**Data listing:**

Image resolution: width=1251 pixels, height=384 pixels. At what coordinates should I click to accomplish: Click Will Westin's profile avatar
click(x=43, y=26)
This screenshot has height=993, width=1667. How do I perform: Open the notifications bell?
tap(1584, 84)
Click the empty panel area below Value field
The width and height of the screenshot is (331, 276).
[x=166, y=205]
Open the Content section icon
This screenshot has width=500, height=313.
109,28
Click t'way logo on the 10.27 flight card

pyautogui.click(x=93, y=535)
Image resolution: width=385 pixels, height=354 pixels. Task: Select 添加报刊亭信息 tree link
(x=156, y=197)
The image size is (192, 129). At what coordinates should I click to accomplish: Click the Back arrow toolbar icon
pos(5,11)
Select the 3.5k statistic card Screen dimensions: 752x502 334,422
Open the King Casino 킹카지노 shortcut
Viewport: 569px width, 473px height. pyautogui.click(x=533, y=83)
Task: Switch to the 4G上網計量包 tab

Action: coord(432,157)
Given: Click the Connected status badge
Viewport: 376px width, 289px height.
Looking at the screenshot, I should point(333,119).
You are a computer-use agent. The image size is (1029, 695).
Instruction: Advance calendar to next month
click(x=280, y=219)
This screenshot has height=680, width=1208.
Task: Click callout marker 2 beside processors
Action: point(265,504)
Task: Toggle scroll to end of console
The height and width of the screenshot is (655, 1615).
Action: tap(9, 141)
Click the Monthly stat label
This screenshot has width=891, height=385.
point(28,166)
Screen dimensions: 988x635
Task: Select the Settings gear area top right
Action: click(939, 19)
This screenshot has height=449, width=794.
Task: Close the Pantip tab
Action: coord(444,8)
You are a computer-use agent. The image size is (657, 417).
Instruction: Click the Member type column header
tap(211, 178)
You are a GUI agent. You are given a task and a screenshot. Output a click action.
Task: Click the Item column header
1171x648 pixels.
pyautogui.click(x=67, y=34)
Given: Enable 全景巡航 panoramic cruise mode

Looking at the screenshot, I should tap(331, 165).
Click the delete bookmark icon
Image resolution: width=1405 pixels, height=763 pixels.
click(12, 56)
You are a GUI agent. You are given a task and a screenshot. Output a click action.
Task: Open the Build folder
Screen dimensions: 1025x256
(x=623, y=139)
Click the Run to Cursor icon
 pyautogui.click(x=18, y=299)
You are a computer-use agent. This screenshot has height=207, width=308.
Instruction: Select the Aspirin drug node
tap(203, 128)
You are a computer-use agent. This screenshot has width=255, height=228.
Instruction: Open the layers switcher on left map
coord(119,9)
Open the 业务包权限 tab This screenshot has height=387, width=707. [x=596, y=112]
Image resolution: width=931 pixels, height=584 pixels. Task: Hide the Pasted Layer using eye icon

**Your goal:**
Restate word for word only the lines above from the line containing "Open the Content section icon" to the line containing "Click the Monthly stat label", both of them included.

**Response area:**
Open the Content section icon
This screenshot has width=500, height=313.
109,28
Click t'way logo on the 10.27 flight card

pyautogui.click(x=93, y=535)
Image resolution: width=385 pixels, height=354 pixels. Task: Select 添加报刊亭信息 tree link
(x=156, y=197)
The image size is (192, 129). At what coordinates should I click to accomplish: Click the Back arrow toolbar icon
pos(5,11)
Select the 3.5k statistic card Screen dimensions: 752x502 334,422
Open the King Casino 킹카지노 shortcut
Viewport: 569px width, 473px height. pyautogui.click(x=533, y=83)
Task: Switch to the 4G上網計量包 tab

Action: coord(432,157)
Given: Click the Connected status badge
Viewport: 376px width, 289px height.
Looking at the screenshot, I should point(333,119).
You are a computer-use agent. The image size is (1029, 695).
Instruction: Advance calendar to next month
click(x=280, y=219)
This screenshot has height=680, width=1208.
Task: Click callout marker 2 beside processors
Action: point(265,504)
Task: Toggle scroll to end of console
The height and width of the screenshot is (655, 1615).
Action: tap(9, 141)
Click the Monthly stat label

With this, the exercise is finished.